Four out of five advisers recommend multi-manager funds and over two-thirds expect this to increase over time.
Research from Fidelity which surveyed 163 advisers found that 82 per cent of advisers use multi-manager funds with 22 per cent using them for more than half of the business they do.
Ninety per cent of advisers said they believed that clients benefit directly from access to a diversified portfolio, while 76 per cent thought clients benefited from access to a range of best-in-breed funds for a small minimum investment.
Advantages of multi-manager to advisers surveyed included ongoing monitoring and portfolio oversight, the ability to outsource fund selection and part of the adviser’s management of regulatory risk.
Fidelity’s multi-manager business Simon Ellis says: “We have seen a significant shift towards the use of multi-manager funds in recent years, with 2006 continuing this trend.

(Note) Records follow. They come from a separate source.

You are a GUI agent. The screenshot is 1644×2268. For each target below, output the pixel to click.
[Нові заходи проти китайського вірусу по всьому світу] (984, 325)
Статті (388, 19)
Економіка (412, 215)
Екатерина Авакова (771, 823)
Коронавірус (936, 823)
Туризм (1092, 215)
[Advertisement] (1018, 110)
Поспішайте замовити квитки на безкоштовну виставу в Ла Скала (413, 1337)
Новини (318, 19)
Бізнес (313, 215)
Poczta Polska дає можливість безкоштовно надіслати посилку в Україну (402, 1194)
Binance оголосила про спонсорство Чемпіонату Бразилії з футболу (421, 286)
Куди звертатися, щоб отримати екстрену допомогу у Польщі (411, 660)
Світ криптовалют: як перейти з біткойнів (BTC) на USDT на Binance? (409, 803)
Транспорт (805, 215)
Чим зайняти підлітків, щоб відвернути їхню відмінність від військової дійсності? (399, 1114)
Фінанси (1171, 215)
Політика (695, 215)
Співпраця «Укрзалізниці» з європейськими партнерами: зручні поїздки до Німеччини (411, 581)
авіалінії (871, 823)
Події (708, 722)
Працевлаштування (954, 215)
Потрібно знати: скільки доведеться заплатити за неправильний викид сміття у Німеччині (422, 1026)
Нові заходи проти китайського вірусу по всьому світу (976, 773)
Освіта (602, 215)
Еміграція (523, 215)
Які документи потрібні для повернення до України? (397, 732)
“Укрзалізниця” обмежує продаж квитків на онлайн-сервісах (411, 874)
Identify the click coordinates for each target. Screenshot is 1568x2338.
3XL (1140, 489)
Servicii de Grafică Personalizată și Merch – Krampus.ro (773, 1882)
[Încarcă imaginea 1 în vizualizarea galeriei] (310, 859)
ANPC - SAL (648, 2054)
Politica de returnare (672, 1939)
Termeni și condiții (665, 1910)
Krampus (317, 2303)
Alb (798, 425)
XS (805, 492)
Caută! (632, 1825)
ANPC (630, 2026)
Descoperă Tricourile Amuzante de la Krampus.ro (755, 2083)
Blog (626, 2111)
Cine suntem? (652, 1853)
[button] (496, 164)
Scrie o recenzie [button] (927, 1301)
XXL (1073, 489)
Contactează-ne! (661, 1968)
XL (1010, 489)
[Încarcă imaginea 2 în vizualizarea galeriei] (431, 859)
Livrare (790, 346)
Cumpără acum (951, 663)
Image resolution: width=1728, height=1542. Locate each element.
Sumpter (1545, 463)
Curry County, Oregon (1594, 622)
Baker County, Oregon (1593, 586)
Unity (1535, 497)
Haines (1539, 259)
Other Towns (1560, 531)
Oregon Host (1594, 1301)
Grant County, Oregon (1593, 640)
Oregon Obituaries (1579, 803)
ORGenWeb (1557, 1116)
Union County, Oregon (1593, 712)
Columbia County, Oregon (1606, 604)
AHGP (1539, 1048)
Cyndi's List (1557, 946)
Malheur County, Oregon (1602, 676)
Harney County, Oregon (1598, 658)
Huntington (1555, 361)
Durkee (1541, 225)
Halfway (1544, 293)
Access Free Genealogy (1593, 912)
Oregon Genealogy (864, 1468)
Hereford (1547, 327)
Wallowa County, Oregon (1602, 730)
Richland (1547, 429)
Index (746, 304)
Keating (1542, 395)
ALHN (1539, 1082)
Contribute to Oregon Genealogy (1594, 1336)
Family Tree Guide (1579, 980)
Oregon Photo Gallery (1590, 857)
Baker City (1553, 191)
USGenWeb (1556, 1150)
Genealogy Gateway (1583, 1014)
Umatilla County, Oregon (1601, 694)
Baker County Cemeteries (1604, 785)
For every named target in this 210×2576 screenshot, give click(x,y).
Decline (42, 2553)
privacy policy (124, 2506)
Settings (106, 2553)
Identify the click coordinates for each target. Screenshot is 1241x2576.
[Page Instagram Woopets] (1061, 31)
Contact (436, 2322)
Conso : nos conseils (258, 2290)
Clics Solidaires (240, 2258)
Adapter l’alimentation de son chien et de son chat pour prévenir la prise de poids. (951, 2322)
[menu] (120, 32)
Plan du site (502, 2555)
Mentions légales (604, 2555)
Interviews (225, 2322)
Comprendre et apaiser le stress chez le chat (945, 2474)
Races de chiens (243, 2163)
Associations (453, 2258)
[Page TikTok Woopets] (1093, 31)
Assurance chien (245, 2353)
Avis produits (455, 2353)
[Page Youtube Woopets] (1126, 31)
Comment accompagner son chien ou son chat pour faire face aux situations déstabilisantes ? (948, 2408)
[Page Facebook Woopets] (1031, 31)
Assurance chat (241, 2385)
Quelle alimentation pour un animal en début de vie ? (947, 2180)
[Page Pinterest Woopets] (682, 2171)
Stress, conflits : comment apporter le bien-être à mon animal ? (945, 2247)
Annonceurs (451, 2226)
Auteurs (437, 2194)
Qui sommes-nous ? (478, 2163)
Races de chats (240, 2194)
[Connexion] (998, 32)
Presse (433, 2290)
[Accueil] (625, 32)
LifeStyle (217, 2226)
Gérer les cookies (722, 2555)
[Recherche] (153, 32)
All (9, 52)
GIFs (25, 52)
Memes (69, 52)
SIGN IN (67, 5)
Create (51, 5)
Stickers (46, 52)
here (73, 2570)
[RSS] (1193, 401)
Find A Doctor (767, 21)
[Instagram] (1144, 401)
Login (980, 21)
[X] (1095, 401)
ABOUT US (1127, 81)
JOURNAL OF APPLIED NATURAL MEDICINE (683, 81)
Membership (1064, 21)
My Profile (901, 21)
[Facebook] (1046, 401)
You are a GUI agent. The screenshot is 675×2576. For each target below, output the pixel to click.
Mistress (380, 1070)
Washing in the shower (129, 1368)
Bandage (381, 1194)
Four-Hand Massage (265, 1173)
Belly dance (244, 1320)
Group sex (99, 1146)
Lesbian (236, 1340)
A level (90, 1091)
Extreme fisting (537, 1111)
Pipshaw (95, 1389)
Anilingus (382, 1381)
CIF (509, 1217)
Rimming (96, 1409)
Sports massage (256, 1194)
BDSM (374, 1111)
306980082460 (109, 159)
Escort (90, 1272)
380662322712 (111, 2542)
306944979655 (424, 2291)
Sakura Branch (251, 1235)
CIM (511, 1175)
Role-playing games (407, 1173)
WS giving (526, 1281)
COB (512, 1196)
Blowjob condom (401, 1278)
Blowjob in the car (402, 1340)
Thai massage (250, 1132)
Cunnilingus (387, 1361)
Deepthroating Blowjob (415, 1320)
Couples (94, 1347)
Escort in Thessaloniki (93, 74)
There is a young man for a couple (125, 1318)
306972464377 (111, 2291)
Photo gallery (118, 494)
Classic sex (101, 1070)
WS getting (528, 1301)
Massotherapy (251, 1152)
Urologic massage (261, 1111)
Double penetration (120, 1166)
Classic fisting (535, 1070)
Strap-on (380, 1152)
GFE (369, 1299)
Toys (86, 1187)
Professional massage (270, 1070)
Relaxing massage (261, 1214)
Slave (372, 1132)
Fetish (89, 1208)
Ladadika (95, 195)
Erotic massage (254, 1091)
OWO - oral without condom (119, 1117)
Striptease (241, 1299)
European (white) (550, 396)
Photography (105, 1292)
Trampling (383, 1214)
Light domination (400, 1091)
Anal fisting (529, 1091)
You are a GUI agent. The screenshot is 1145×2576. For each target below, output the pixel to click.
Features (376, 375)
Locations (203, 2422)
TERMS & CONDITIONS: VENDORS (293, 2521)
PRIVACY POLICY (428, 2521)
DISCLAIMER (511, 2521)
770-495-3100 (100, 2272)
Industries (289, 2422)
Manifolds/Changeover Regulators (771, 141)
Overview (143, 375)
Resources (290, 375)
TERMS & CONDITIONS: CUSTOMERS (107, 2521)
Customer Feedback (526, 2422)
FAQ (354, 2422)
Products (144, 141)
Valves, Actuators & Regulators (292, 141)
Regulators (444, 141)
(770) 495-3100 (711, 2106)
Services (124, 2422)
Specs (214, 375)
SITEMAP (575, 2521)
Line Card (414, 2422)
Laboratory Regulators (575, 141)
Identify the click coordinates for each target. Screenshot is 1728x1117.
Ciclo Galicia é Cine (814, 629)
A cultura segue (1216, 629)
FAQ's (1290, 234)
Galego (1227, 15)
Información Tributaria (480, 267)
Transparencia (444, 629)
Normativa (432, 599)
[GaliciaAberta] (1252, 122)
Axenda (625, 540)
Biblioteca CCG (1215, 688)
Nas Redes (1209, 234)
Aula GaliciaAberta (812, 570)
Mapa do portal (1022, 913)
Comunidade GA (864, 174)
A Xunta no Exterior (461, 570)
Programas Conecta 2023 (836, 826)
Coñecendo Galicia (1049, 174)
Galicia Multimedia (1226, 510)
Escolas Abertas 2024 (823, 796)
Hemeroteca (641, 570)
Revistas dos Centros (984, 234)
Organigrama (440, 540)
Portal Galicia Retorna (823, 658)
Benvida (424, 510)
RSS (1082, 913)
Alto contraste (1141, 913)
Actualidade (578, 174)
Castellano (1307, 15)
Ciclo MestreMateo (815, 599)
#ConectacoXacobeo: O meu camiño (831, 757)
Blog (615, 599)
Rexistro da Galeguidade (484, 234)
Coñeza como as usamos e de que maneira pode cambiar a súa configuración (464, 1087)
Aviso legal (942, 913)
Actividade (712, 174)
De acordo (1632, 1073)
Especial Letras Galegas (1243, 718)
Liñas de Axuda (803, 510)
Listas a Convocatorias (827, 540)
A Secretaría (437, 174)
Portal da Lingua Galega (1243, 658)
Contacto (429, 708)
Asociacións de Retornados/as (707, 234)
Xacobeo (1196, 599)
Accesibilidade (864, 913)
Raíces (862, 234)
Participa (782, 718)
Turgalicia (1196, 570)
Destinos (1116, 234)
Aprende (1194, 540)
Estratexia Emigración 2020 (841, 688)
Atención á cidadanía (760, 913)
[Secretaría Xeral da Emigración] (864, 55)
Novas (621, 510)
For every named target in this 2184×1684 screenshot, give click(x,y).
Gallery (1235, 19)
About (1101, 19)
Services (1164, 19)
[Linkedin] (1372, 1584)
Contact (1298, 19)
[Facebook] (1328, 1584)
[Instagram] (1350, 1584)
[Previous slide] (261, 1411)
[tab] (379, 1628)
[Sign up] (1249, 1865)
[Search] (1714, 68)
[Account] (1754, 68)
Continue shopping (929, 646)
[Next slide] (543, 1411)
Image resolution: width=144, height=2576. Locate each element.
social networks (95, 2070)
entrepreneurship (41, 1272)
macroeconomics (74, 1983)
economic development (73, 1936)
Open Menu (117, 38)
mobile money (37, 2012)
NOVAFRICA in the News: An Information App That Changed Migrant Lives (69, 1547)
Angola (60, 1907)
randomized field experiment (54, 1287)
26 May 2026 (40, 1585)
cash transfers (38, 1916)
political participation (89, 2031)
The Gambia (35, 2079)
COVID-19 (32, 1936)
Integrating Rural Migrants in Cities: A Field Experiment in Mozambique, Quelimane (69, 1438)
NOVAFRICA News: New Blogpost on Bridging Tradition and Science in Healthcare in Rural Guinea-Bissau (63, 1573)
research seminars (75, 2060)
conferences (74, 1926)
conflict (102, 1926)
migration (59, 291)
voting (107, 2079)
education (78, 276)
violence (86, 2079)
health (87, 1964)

We expect growth to continue as IFAs use them in more situations and within more product wrappers – our latest prediction is an average annual rate of 18 per cent between now and 2009.
“The concept of multi-manager investing is a win-win situation for advisers and their clients alike. For example, with over 2000 UK equity funds registered for investment in the UK alone, selecting and monitoring them can be a time-consuming task. Choosing a multi-manager fund frees up some of this time for advisers – time that can be spent with existing clients or in developing new business.”